This may sound very easy or an old stupid question, but it is quite different for me. I have written a Program for a half-Descending pyramid Pattern which is like this.

1

1 2

1 2 3

1 2 3 4

1 2 3 4 5

I know this is very easy, the trick is I don't wanna do this by use of Scanner and Integer.parseInt(). I am trying to do this with BufferedReader and InputStreamReader. So when I execute the following code of my main method with a input of 5 in num. It reads it as 53 when I print it. I have no idea why it's happening. But when I use the 'Integer.parseInt(br.readLine())' method it gives the exact output. How is it supposed to happen when read method is supposed to read int values.

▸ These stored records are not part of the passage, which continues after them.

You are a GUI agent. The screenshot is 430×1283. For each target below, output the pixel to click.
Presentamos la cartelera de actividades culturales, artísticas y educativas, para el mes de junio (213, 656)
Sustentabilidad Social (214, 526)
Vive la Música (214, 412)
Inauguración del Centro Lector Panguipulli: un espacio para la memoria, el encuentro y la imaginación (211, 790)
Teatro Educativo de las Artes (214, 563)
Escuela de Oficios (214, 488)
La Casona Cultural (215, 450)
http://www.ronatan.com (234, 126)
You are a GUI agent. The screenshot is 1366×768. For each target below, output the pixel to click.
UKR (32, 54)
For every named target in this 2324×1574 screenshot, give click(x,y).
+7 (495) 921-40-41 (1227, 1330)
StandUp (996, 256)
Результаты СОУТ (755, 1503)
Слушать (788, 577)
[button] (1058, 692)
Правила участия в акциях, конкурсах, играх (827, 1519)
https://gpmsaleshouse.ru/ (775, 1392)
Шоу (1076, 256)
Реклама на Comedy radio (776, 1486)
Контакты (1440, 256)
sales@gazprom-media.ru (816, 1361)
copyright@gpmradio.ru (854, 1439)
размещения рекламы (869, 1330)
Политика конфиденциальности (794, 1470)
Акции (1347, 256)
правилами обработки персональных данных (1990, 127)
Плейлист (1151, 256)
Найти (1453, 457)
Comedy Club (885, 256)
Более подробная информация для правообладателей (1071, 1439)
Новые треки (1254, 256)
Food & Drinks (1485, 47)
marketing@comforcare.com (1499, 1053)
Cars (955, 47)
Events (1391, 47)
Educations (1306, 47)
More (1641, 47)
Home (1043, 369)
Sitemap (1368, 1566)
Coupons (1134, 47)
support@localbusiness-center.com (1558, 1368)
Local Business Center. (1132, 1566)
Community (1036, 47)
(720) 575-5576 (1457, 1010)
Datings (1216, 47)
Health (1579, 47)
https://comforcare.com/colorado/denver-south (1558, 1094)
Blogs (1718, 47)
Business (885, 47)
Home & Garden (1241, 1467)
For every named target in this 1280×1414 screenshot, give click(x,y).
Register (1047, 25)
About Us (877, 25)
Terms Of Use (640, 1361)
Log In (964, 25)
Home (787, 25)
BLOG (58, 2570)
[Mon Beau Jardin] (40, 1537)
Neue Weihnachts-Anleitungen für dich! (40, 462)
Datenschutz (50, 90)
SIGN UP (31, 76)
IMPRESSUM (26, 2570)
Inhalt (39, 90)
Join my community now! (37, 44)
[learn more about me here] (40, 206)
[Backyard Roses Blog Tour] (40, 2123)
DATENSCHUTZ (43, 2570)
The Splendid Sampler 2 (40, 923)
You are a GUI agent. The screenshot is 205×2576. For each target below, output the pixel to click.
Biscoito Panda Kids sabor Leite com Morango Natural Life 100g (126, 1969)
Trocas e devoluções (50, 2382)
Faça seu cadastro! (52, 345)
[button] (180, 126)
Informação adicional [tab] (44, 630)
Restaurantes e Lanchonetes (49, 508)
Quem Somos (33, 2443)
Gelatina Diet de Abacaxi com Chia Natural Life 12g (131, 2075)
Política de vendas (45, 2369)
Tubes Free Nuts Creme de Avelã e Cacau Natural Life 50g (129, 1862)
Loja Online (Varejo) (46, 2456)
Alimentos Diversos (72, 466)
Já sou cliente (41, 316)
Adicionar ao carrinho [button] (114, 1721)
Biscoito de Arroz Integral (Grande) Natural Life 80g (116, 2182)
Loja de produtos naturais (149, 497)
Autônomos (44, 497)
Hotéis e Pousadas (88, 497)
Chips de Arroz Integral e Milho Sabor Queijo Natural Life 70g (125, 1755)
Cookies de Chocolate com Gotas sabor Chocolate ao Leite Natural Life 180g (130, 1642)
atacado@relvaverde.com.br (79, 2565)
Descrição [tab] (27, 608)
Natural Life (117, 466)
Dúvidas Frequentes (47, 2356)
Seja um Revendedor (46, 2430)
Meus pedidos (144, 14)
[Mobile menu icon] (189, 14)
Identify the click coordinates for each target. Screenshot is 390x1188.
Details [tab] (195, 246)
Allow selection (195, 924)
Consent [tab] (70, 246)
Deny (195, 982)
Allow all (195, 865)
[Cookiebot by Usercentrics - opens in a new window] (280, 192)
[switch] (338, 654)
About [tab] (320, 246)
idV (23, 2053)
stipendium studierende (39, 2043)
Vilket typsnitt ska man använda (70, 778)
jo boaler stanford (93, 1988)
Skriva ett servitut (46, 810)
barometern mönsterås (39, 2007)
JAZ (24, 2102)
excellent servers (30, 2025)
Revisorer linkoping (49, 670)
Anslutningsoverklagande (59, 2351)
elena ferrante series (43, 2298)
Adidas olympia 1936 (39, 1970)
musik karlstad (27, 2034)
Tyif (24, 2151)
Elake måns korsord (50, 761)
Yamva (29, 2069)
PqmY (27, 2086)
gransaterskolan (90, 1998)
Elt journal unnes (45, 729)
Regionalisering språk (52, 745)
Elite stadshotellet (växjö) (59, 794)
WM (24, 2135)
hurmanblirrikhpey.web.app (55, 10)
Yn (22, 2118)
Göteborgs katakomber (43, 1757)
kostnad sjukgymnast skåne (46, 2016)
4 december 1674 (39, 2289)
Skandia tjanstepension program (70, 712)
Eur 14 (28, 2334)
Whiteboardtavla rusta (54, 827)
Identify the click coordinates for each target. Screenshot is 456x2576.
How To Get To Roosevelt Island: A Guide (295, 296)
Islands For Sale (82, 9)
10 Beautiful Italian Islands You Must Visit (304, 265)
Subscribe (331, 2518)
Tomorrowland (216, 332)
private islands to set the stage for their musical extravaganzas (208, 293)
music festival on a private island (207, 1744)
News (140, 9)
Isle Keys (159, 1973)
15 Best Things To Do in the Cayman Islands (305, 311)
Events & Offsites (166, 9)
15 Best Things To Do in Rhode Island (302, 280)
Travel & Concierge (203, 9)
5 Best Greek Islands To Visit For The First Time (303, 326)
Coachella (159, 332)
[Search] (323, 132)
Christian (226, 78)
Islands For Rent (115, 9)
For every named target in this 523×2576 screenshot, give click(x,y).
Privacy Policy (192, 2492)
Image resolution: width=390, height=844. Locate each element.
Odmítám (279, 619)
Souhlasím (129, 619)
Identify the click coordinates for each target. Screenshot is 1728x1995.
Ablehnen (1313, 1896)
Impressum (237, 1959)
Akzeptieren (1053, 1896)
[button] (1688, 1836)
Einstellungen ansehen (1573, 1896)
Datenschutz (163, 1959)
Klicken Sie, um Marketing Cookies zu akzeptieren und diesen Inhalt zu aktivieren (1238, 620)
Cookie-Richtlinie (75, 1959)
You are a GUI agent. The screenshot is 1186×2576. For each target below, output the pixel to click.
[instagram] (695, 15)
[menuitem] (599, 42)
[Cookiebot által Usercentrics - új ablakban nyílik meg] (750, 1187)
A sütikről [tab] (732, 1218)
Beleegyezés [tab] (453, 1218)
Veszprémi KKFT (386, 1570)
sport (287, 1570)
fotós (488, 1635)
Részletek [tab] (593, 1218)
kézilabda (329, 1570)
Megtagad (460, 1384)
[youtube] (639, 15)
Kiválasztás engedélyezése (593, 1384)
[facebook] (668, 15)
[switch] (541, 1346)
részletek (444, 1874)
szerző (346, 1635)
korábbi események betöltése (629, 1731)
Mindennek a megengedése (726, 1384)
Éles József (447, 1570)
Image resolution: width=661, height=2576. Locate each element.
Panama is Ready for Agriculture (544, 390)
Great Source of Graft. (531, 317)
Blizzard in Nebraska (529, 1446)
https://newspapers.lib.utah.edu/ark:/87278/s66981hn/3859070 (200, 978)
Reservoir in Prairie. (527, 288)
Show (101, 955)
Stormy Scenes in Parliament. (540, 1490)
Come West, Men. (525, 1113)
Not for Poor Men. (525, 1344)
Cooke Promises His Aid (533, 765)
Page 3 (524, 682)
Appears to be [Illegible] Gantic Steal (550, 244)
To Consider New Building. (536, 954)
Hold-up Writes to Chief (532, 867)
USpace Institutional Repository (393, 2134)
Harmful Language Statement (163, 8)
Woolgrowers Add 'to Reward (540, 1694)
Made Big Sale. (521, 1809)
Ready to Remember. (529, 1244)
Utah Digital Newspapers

Please clear it.

    int num1;   
    BufferedReader br=new BufferedReader(new InputStreamReader(System.in));
    System.out.println("Enter hte value of num1");
    //num1=Integer.parseInt(br.readLine());
    num1=br.read();
    System.out.println(num1);
    for(int i=0;i<num1;i++)
    {
        for(int j=0;j<=i;j++)
        {
            System.out.print(j+"\t");

        }
        System.out.println();
    }

It's my first question so please ignore the silly mistakes, I have tried to write it as best as I could. Thanks..

It reads it as 53 when i prints it.

Yes, it would. Because you're calling read() which returns a single character, or -1 to indicate the end of data.

The character '5' has Unicode value 53, so that's what you're seeing. (Your variable is an int, after all.) If you cast num1 to a char, you'll see '5' instead.

When you want to convert the textual representation of an integer into an integer value, you would usually use code such as Integer.parseInt.

Bufferreader will read unicode value you need to convert it in a int by using:

Integer.parseInt(num1) or Character.getNumericValue(num1)

53 is ASCII for '5', convert the ASCII to print out the correct string.